Sure, we can argue about whether we went to the moon the right way. Working from earth orbit (rather than lunar orbit) with reusable spacecraft would have almost certainly been a better model. If we had built the space shuttle and a space station before going to the moon, we would understand better why we have those things. Rather than being these odd anticlimactic artifacts, symbols of the long decline of our manned exploration of space, they would have been the core infrastructure for pushing outward. In that model, sub-orbital flights lead to orbital flights, leading to a permanent presence in orbit, leading to moon missions, leading to a permanent presence on the moon and, at the same time, missions deeper into space.
Of course, even had we chosen to get there using such a model, there's no guarantee that we wouldn't have abandoned our spacefaring ambitions soon after that first trimuphant moon landing.

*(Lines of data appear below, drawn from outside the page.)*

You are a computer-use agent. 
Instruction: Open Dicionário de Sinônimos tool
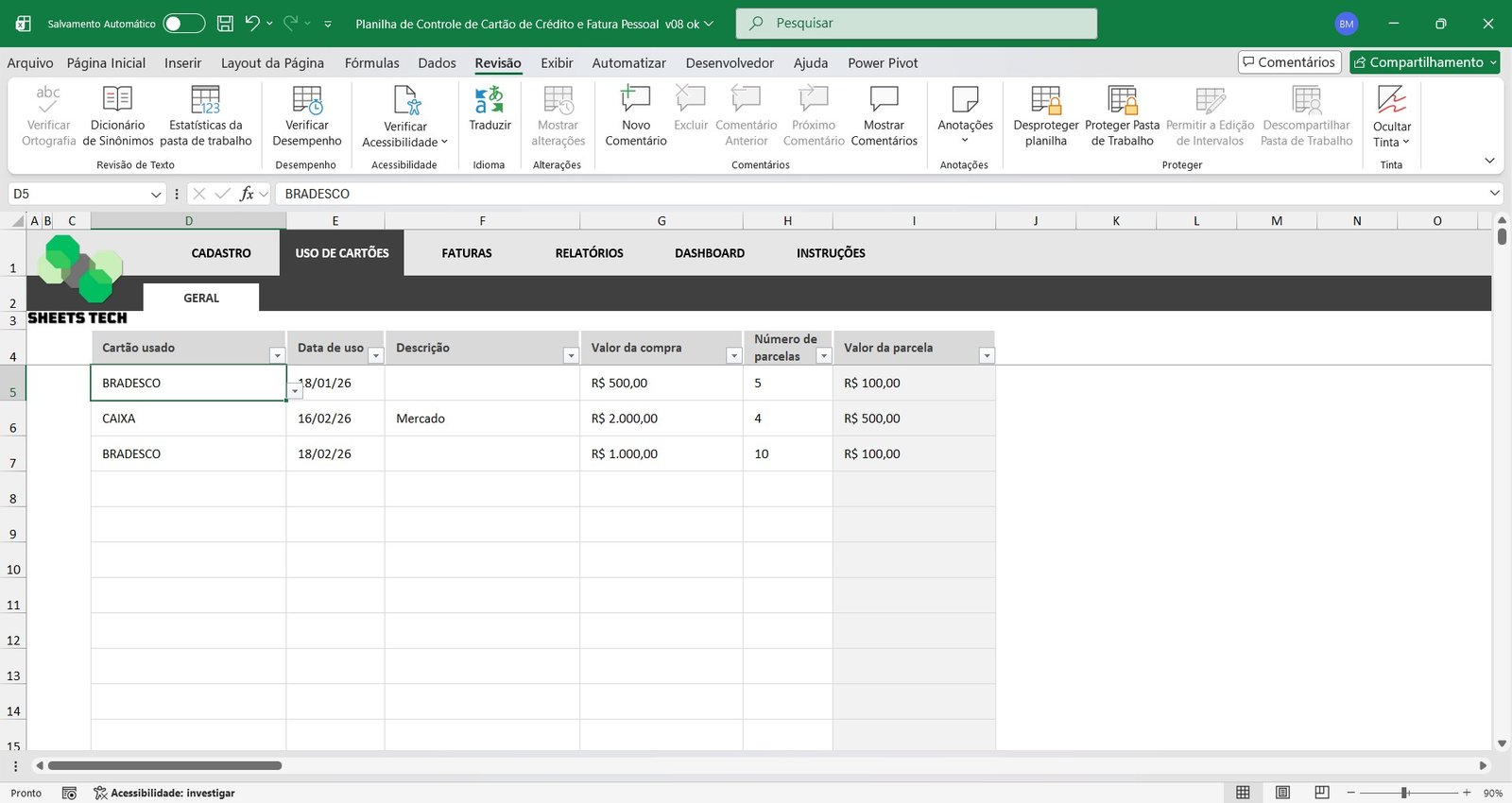(117, 100)
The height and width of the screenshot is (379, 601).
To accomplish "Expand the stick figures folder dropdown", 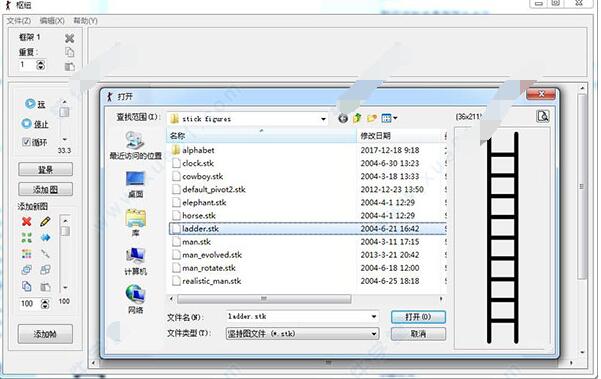I will [323, 119].
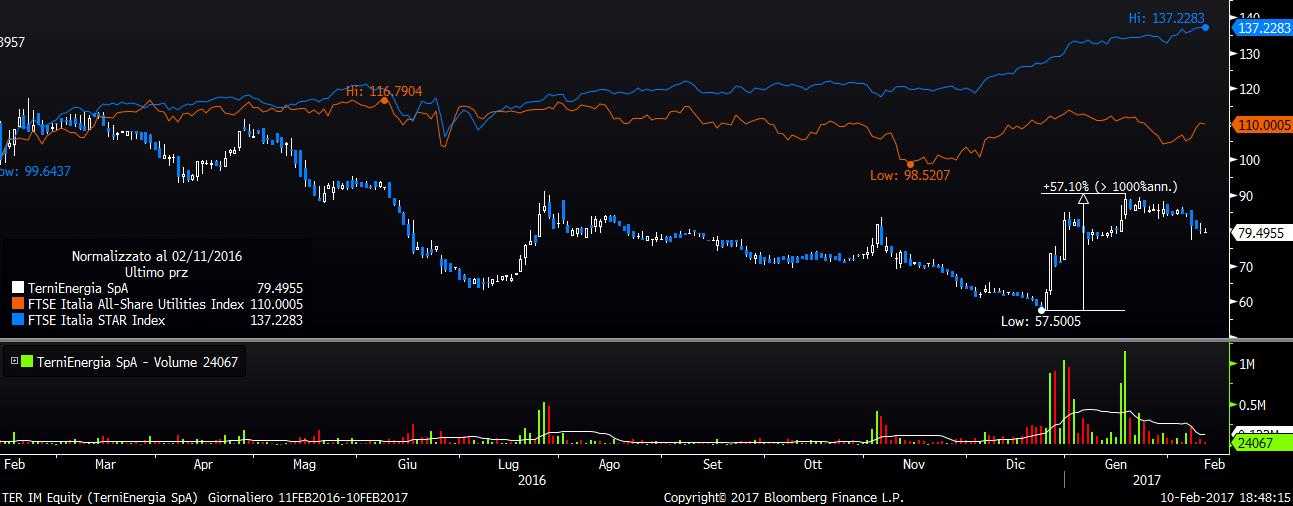This screenshot has width=1293, height=506.
Task: Click the white TerniEnergia SpA legend swatch
Action: pos(18,289)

The reason that a national deprioritization of space exploration was all but inevitable has to do with the other big argument people like to get into about that first flight to the moon: that we went there for the wrong reasons. The Commies had beaten us into space. We needed to take an an unambiguous lead in the space race, show 'em who's boss. So we chose to go to the moon...
...which, unfortunately, meant that the whole enterprise had a one-off, stunt-like quality to it. We didn't need a space shuttle or a space station -- we needed a great big enormous white rocket with "USA" emblazoned on the side. We went with the lunar orbit model because it was cheaper and we could make it happen faster. We didn't need to worry about infrastructure or where we would go next. There was no tomorrow -- we were going to the moon!
I think the problem with arguing about how we went or why we went is that it ignores the likely alternative to going to the moon the way we did, for the reasons we did. The likely alternative is not that we would have gone a different way, for a different set of reasons. The likely alternative is that we never would have gone.
Imagine a version of the year 2009 in which an eventual trip to the moon is as ephemeral and unlikely a notion as a return to the moon (or a manned mission to Mars) is in our timeline. We should celebrate Apollo 11 whole-heartedly. It was the first step, even if the next step is going to be much later coming than many of us would have liked. And what a glorious first step it was.
Happy Moonday, all. If you're interested in reliving the event in real-time, Ken B. suggests checking out this site.

Comments
An excellent point about the possibility or even likelihood in an alternate history that we Americans may never have gone to the Moon.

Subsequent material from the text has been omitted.